Anxiety and Depression
Initially I started writing, “It amazes me how many Asatrurs have symptoms of anxiety or depression.” I was going to relate the topic to other faiths and state, “we don’t see it as much in other communities”, yet as I sat here pondering the topic, I came to the conclusion… The reason we don’t hear a single whisper of illness or hardships from any outside source is because it's hidden. Who wants members strung out, causing a bad scene for their organization… Let's keep our mouths shut and sweep it under the rug.
The AFA of course doesn’t want their members strung out, but this organization DOES care and doesn’t pass judgment on anyone’s condition. That is why we as members are more open and able to talk with one another. No shame, No Judgment…. No Whispers….
Very few know that I myself have fought the great fight! Anxiety sucks, but depression… man isn’t that just a bottomless pit of self-pity. I get it, I do! I have experienced the roughest of days and there were even days when my motivation, my energy was sapped… nonexistent. I could barely keep my eyes open due to pure exhaustion.
Here’s the thing… I never stopped forward progression, I never quit on myself.
Friends and co-workers still have no clue exactly how I felt because I always hid it behind a fake yet realistic smile and oddly enough an upbeat attitude. What to do….

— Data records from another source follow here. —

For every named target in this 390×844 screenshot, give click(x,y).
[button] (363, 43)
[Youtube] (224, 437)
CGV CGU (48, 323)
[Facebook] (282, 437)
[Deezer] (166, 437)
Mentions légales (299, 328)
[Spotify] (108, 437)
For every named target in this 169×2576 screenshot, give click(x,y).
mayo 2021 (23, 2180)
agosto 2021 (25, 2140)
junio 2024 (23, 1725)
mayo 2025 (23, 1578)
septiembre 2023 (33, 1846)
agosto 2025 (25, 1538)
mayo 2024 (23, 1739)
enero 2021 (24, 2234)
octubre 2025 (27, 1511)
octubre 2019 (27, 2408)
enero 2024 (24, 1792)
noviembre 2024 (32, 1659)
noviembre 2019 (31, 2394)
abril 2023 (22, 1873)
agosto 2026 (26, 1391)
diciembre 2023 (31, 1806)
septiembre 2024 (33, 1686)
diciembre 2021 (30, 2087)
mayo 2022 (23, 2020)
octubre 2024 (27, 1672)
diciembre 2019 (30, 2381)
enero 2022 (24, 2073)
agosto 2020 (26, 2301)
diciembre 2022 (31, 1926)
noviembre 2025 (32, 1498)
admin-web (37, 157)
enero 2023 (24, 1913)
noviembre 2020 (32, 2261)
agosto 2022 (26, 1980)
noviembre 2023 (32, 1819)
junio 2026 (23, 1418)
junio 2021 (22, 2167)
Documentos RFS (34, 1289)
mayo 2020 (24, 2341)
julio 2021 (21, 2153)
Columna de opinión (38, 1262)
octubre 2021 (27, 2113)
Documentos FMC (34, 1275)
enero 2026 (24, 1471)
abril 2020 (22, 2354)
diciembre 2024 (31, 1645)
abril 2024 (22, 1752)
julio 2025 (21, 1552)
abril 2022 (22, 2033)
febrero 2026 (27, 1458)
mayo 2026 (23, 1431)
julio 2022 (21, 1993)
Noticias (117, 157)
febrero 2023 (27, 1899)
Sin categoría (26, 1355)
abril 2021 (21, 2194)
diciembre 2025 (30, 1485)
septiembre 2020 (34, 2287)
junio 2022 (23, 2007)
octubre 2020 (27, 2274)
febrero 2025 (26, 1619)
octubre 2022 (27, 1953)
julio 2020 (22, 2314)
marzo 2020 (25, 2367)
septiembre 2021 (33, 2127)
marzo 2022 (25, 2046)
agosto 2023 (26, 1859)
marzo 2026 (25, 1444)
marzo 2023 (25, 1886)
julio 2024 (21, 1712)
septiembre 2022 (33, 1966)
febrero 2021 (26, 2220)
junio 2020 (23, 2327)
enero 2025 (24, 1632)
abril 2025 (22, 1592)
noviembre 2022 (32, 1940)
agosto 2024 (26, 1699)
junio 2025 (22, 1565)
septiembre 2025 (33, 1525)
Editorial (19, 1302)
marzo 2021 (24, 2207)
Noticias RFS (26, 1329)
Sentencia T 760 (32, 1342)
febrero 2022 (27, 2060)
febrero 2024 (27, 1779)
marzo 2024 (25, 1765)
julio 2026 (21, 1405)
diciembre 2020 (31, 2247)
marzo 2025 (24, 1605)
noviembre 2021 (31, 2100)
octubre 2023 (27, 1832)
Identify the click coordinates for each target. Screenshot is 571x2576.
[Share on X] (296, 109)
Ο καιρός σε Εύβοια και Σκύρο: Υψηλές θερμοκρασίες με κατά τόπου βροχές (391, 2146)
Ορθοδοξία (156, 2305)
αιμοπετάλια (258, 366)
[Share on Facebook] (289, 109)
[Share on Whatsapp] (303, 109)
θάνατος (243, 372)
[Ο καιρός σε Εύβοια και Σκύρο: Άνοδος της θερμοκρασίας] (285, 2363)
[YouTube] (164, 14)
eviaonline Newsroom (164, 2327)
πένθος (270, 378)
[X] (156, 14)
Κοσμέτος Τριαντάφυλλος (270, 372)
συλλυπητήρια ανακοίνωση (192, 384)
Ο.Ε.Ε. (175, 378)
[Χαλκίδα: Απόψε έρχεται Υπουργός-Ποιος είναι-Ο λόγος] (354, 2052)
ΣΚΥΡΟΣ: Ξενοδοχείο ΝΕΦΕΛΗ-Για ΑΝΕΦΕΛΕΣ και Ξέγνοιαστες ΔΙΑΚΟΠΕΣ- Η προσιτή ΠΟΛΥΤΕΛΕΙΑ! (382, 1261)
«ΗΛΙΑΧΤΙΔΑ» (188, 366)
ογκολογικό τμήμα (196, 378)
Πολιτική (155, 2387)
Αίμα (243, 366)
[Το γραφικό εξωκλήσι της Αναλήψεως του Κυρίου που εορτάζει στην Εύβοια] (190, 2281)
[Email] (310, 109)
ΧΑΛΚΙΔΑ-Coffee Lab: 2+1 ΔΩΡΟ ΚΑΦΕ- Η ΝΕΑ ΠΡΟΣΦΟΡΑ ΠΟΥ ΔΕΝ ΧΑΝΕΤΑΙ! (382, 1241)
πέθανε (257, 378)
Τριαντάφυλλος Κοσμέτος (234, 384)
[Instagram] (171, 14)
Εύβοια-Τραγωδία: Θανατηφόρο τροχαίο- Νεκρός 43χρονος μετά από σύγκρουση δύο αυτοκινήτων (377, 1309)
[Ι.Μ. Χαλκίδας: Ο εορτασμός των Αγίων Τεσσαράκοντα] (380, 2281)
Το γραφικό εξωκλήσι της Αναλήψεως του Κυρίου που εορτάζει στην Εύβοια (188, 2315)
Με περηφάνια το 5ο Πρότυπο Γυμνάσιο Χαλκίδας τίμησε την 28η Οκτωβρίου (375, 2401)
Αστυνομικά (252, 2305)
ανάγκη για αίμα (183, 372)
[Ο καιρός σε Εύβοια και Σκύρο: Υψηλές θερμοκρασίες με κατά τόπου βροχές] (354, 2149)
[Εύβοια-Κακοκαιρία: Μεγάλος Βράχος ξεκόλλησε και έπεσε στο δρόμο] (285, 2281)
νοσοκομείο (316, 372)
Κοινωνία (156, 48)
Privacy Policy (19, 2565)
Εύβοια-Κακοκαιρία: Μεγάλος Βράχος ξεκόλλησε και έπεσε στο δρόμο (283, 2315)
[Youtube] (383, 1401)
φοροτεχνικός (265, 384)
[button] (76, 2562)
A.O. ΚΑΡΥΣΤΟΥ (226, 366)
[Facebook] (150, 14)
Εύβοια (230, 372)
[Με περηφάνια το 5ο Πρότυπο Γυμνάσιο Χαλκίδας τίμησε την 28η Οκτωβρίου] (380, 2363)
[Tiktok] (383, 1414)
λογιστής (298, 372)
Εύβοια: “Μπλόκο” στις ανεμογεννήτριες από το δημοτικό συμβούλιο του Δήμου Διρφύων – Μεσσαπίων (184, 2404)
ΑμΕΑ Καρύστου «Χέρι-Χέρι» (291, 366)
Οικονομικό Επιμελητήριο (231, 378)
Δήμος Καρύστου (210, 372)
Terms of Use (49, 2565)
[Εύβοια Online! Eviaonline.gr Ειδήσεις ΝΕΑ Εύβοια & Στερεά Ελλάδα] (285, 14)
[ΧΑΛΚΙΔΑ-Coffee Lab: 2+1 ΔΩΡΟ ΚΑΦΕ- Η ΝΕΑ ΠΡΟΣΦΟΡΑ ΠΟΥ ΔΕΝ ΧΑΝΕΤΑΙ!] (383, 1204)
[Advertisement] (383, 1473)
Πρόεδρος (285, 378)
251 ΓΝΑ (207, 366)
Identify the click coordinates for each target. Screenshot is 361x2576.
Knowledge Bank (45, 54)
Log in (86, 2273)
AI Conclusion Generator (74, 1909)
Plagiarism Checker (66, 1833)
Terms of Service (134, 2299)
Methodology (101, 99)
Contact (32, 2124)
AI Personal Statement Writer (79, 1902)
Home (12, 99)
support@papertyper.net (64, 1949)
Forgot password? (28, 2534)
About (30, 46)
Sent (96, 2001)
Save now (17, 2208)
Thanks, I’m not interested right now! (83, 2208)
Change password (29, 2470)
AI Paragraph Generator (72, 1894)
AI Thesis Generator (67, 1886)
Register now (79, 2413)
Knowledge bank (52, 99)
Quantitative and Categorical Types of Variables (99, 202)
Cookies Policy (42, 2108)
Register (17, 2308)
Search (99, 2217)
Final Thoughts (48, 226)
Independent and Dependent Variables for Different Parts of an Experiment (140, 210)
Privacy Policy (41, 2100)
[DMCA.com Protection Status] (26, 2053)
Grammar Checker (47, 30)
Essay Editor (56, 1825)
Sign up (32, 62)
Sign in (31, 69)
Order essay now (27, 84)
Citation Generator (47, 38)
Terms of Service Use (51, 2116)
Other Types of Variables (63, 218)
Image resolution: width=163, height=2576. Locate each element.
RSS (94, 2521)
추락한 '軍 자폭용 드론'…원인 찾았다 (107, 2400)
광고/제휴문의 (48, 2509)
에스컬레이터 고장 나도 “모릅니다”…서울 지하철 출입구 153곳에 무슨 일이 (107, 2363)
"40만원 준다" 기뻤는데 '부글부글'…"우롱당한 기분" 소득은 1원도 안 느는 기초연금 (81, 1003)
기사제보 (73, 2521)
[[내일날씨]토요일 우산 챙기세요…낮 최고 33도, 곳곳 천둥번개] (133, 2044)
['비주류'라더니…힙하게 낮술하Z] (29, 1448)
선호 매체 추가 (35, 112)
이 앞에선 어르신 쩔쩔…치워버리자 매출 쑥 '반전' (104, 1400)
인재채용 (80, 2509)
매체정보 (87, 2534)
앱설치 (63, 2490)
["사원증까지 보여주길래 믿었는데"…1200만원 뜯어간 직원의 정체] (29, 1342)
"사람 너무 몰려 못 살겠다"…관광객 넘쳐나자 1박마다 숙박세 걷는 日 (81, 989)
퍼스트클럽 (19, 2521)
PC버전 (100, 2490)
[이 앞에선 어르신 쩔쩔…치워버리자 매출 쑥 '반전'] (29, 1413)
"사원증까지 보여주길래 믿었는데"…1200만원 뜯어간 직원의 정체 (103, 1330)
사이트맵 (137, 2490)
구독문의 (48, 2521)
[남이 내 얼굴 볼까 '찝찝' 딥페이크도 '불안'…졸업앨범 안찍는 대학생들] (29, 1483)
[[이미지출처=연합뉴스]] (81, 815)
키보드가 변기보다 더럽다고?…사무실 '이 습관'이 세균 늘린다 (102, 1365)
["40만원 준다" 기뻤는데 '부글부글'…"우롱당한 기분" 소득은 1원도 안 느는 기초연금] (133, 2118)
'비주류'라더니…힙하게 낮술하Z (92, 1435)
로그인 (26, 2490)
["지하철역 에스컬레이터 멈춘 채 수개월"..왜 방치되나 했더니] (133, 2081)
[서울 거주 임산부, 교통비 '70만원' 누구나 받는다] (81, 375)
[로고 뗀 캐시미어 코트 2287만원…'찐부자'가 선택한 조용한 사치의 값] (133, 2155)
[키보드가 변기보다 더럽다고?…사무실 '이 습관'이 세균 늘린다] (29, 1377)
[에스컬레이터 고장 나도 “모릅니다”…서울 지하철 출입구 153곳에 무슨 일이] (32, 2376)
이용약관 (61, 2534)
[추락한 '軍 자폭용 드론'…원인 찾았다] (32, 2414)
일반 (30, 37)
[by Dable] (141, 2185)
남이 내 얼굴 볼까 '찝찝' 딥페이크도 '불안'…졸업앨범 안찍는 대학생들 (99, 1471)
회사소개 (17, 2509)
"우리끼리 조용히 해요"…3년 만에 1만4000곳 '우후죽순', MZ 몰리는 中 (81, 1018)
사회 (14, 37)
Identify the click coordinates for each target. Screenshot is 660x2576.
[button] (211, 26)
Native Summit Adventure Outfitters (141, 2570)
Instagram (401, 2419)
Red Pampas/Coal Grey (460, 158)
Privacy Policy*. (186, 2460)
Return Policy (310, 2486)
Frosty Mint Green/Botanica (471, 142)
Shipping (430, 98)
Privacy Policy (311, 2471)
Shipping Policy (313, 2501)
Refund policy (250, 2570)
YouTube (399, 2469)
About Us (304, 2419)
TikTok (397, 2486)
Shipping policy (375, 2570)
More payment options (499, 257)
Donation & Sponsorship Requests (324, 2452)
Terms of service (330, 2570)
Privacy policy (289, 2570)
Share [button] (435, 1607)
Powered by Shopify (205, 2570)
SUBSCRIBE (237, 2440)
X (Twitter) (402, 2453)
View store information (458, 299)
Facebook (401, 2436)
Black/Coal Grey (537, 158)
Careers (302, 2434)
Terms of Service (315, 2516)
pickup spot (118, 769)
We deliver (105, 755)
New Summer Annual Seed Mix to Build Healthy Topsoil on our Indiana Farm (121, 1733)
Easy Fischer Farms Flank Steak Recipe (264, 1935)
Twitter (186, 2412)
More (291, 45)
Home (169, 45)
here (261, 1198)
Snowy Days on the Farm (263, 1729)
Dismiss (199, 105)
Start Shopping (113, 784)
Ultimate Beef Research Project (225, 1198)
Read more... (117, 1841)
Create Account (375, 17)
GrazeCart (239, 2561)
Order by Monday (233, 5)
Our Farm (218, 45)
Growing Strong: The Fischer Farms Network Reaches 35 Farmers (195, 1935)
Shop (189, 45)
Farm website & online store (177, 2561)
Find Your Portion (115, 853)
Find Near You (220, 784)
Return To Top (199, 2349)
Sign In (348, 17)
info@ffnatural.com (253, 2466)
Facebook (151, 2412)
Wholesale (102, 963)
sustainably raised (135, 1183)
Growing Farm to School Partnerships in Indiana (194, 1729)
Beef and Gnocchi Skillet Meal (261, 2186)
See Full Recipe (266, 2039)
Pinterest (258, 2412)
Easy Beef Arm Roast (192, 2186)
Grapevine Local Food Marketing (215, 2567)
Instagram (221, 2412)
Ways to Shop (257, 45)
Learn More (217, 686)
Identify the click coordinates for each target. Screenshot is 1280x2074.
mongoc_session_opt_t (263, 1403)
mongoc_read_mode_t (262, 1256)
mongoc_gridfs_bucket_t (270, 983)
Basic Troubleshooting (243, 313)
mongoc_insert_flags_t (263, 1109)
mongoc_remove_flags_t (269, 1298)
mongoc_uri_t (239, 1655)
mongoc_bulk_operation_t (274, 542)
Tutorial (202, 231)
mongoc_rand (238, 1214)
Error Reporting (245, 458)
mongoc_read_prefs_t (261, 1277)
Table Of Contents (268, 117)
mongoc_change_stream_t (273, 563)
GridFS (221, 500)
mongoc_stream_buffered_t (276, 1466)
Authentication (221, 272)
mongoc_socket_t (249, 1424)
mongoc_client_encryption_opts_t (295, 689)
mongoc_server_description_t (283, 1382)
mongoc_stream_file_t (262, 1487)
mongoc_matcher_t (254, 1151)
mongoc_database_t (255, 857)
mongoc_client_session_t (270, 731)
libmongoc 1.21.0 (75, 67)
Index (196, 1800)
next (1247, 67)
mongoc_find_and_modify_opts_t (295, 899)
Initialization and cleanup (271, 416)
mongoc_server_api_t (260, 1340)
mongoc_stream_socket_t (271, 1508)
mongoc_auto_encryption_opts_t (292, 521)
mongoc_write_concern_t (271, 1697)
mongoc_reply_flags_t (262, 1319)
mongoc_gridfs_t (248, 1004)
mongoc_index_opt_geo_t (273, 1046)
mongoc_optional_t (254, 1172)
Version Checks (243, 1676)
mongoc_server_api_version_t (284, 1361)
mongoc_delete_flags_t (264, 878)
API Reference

I can’t speak for everyone here; all I can say is I decided to fight back. I forced myself to do things that I turned down constantly… You know it, that BBQ… you just don’t feel like it….
I made myself uncomfortable to become comfortable. I spoke about my triggers. The more I forced myself out of hiding, the more I realized I was becoming happy, I was legit smiling again. Now this didn’t happen overnight, everything we do takes time. You just have to trust yourself and those you call family.
The worst thing any of us can do is give up!!
Sometimes False motivation becomes motivation, sometimes fake smiles become real, and sometimes we create laughter. I have become more myself and more alive.
If any of you ever feel you can't take this on alone remember we are here for you, you have one of the best support systems around. Get in touch with a member you trust, Folk Services or your any Gothi/Gythia.
The struggle is real, the fight hard, but if you have the mental fortitude to take control you can overcome yourself. Have trust in your Folk and Leadership! Stay Strong my family.